Collected data entries
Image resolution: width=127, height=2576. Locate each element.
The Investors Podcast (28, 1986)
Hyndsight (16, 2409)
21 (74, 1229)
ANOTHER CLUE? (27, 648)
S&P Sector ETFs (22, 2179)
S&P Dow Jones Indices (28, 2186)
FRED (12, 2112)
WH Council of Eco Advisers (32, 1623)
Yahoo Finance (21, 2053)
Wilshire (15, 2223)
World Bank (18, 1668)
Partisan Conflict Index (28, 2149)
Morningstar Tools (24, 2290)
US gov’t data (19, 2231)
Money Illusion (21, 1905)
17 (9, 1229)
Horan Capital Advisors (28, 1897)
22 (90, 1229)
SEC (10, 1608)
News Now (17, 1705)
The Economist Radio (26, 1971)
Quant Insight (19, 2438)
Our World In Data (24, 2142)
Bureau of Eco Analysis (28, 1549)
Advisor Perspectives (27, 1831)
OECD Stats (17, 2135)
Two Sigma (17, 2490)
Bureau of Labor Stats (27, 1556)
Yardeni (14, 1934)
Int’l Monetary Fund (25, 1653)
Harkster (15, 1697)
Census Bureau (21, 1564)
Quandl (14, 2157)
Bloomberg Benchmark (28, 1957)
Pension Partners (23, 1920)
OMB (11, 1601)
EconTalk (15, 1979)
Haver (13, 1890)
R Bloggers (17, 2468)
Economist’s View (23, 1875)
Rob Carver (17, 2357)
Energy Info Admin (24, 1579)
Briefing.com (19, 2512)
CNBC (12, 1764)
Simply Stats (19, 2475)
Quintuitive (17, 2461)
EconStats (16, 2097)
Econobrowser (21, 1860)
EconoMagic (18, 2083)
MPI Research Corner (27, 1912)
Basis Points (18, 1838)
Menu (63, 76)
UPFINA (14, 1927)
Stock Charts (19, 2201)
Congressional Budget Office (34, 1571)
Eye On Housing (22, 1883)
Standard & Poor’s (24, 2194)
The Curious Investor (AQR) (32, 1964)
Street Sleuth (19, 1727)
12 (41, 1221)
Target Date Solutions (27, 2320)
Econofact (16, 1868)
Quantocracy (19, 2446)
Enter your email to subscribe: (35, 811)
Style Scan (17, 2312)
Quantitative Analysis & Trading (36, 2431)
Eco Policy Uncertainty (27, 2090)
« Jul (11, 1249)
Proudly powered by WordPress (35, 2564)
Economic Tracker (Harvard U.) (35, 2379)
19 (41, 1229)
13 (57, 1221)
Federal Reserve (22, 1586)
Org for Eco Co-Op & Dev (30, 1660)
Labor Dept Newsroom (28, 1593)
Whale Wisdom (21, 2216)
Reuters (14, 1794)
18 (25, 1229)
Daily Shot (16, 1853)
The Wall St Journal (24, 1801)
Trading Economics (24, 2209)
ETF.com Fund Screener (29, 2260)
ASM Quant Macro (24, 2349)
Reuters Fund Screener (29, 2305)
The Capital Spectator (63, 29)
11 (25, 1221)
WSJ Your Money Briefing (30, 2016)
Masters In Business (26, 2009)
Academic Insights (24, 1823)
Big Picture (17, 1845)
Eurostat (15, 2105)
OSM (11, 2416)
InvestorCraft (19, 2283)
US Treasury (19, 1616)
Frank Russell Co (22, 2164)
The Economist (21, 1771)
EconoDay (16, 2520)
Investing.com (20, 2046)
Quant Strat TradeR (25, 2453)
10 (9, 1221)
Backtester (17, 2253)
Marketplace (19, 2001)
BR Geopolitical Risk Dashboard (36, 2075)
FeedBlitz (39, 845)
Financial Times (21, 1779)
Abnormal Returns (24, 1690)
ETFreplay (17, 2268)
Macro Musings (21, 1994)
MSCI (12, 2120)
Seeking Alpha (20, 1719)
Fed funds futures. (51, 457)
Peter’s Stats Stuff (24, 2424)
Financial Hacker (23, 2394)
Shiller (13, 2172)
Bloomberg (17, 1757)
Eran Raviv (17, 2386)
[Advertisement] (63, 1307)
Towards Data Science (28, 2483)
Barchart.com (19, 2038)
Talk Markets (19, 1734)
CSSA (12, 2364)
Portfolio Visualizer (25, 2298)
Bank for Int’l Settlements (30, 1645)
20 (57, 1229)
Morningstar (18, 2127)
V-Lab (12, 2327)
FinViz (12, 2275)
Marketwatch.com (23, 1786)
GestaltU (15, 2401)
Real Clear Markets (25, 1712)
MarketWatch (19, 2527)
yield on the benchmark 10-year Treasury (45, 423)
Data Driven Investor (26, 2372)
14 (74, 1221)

→ Exercise brief
From the line that contains "EconoDay (16, 2520)" down to the last line above, print each line exactly as it appears.

→ Solved problem
EconoDay (16, 2520)
Investing.com (20, 2046)
Quant Strat TradeR (25, 2453)
10 (9, 1221)
Backtester (17, 2253)
Marketplace (19, 2001)
BR Geopolitical Risk Dashboard (36, 2075)
FeedBlitz (39, 845)
Financial Times (21, 1779)
Abnormal Returns (24, 1690)
ETFreplay (17, 2268)
Macro Musings (21, 1994)
MSCI (12, 2120)
Seeking Alpha (20, 1719)
Fed funds futures. (51, 457)
Peter’s Stats Stuff (24, 2424)
Financial Hacker (23, 2394)
Shiller (13, 2172)
Bloomberg (17, 1757)
Eran Raviv (17, 2386)
[Advertisement] (63, 1307)
Towards Data Science (28, 2483)
Barchart.com (19, 2038)
Talk Markets (19, 1734)
CSSA (12, 2364)
Portfolio Visualizer (25, 2298)
Bank for Int’l Settlements (30, 1645)
20 (57, 1229)
Morningstar (18, 2127)
V-Lab (12, 2327)
FinViz (12, 2275)
Marketwatch.com (23, 1786)
GestaltU (15, 2401)
Real Clear Markets (25, 1712)
MarketWatch (19, 2527)
yield on the benchmark 10-year Treasury (45, 423)
Data Driven Investor (26, 2372)
14 (74, 1221)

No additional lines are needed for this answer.